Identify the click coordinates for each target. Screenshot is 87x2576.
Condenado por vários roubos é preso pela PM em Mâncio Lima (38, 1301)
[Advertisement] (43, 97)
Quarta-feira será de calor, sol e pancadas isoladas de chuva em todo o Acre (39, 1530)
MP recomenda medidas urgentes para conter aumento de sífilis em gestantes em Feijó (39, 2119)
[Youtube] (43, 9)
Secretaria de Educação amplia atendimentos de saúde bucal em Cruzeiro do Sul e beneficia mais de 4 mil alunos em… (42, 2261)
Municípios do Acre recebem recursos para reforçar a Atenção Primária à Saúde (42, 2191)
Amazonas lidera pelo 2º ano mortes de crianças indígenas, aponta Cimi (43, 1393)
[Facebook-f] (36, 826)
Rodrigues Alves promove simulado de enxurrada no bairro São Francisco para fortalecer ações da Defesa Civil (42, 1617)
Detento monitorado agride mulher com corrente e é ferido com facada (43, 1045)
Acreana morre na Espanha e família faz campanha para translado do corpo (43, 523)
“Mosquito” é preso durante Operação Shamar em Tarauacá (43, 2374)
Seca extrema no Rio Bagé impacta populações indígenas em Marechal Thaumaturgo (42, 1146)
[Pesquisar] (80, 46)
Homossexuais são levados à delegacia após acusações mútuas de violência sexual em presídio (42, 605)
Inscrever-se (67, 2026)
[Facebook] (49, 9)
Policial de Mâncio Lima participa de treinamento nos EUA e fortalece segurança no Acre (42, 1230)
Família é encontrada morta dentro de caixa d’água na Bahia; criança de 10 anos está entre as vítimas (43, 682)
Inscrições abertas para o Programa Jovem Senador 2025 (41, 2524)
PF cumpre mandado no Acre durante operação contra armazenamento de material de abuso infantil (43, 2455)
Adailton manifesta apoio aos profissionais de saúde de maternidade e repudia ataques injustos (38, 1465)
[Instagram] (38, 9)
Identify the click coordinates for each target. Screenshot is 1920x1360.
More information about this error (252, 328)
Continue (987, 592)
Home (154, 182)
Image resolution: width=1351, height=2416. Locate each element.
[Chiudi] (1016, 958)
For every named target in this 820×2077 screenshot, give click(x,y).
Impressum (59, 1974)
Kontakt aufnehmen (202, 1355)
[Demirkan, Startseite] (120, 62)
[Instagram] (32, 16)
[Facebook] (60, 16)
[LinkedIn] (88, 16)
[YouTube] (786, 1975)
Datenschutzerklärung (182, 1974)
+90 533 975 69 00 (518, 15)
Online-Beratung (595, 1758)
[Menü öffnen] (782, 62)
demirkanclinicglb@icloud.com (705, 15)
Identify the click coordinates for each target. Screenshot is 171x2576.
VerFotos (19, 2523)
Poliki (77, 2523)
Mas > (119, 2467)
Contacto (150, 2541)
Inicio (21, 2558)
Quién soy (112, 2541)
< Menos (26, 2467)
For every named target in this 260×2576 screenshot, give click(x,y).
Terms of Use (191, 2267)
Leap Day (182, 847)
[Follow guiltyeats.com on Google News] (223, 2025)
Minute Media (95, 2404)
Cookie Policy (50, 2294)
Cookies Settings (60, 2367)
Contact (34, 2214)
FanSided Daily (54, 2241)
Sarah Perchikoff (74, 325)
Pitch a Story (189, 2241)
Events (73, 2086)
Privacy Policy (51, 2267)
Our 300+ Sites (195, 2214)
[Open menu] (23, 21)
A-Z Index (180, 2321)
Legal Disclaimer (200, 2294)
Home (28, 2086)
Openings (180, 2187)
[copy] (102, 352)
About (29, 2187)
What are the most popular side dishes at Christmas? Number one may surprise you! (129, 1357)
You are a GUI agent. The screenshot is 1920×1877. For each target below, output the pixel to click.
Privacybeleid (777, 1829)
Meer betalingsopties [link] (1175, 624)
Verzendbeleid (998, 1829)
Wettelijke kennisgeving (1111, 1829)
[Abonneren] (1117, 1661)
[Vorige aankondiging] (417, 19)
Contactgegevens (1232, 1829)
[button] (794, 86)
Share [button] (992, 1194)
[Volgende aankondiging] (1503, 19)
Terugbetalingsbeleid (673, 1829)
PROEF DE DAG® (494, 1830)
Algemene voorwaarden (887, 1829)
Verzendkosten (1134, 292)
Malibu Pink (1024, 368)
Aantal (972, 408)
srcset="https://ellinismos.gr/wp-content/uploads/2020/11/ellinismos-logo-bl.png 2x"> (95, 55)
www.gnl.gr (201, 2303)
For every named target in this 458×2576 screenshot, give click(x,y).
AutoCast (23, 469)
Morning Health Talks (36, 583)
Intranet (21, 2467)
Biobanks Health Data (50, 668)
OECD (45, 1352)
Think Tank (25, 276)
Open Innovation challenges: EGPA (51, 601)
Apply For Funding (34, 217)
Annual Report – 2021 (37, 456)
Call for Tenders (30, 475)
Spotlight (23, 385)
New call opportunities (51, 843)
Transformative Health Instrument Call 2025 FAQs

• [About this exercise]: Return all lines from the data that include the string "target".

• [Output for this task]:
Identify the click coordinates for each target. Screenshot is 87x2576.
Identify the click coordinates for each target. Screenshot is 1920x1360.
For every named target in this 820×2077 screenshot, give click(x,y).
Identify the click coordinates for each target. Screenshot is 171x2576.
For every named target in this 260×2576 screenshot, give click(x,y).
You are a GUI agent. The screenshot is 1920×1877. For each target below, output the pixel to click.
For every named target in this 458×2576 screenshot, give click(x,y).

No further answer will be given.